Ford originally forecast 2025 earnings before interest and taxes in a range of $7bn to $8.5bn (€6.2bn-7.5bn), but on Monday, the company said the risks associated with tariffs “make updating full year guidance challenging right now given the potential range of outcomes.”

Ford CEO Jim Farley has been touting the advantage that higher domestic production gives his company, and he did so again Monday, while acknowledging that the shake-up to the industry from tariffs is still in its early stages.

“It’s too early to gauge the related market dynamics, including the potential industry wide supply chain disruptions,” Farley said on an earnings call with analysts. “Automakers with the largest US footprint will have a big advantage, and, boy, that is true for Ford. It puts us in the pole position.”

The potential impact of tariffs dominated Ford’s earnings calls, with one executive noting how just a little trouble with a few parts could have a dramatic effect.

“The rare earth materials from China, for example, how they are imported, not just for us, but for the entire industry, has become rather complicated over the last few weeks,” Chief Operating Officer Kumar Galhotra said. “It would take only a few parts to potentially cause some disruption into our production.”

First quarter (Q1) results

The announcement came as the automaker reported its first quarterly results, with a sharp drop in its profits. The net income fell by about two-thirds in the first quarter to $471 million (€417m), from $1.33bn (€1.17bn), compared to the previous year. 

Revenue dropped by 5% to $40.7bn (€35.9bn) year-on-year, “as a result of a reduction in wholesales stemming from a planned shutdown in certain plants related to new product launches and inventory rebalancing measures,” the quarterly report said. 

The results topped the expectations of analysts surveyed by FactSet, who forecast revenue to be around $38bn (€33.5bn).

Outlook for the carmaking sector in the US

President Donald Trump says one goal of his trade policy is to move more manufacturing of products such as autos back to the US. Last week, Trump signed executive orders to relax some of his 25% tariffs on automobiles and auto parts in a move the president said would allow automakers more time to transition their manufacturing operations.

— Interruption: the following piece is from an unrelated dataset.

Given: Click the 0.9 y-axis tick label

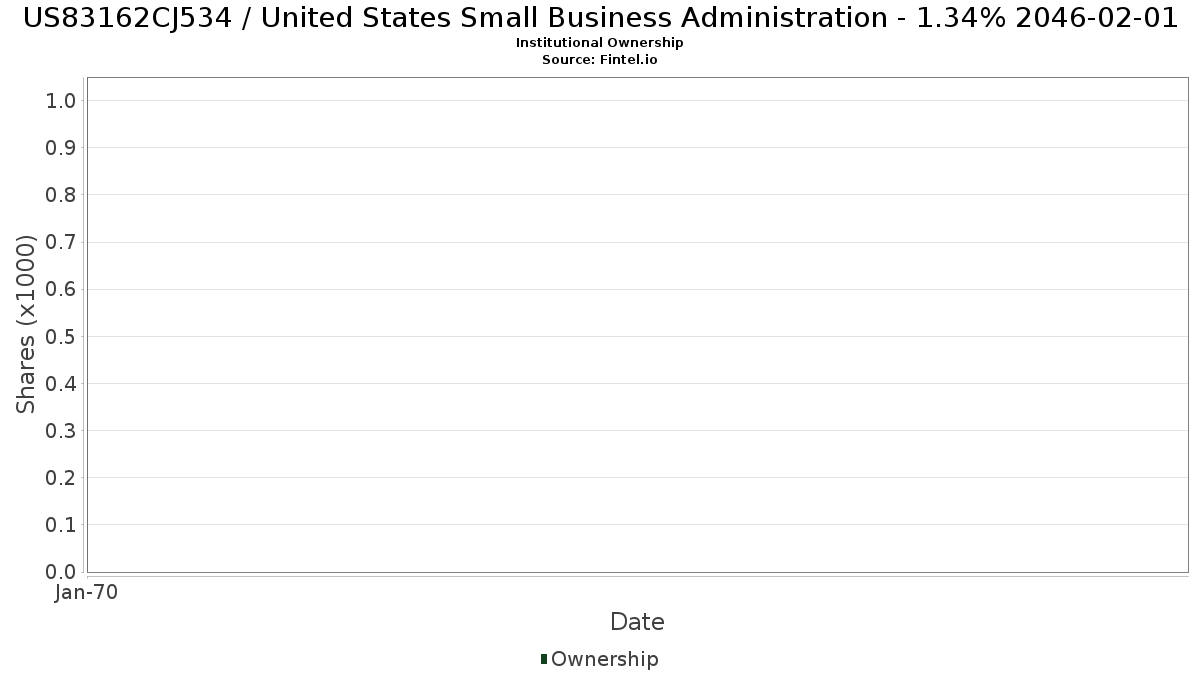Looking at the screenshot, I should click(x=61, y=147).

Automakers and independent analyses have indicated that the tariffs could raise prices, reduce sales and make US production less competitive worldwide. Ford, however, doesn’t expect significant price increases. According to CNN, the carmaker expects US car prices to rise by 1%-1.5% in the second half of this year, due to the imposed tariffs on both imported cars and auto parts. 

Ford promised an update on the financial guidance when releasing its results from the second quarter of the year.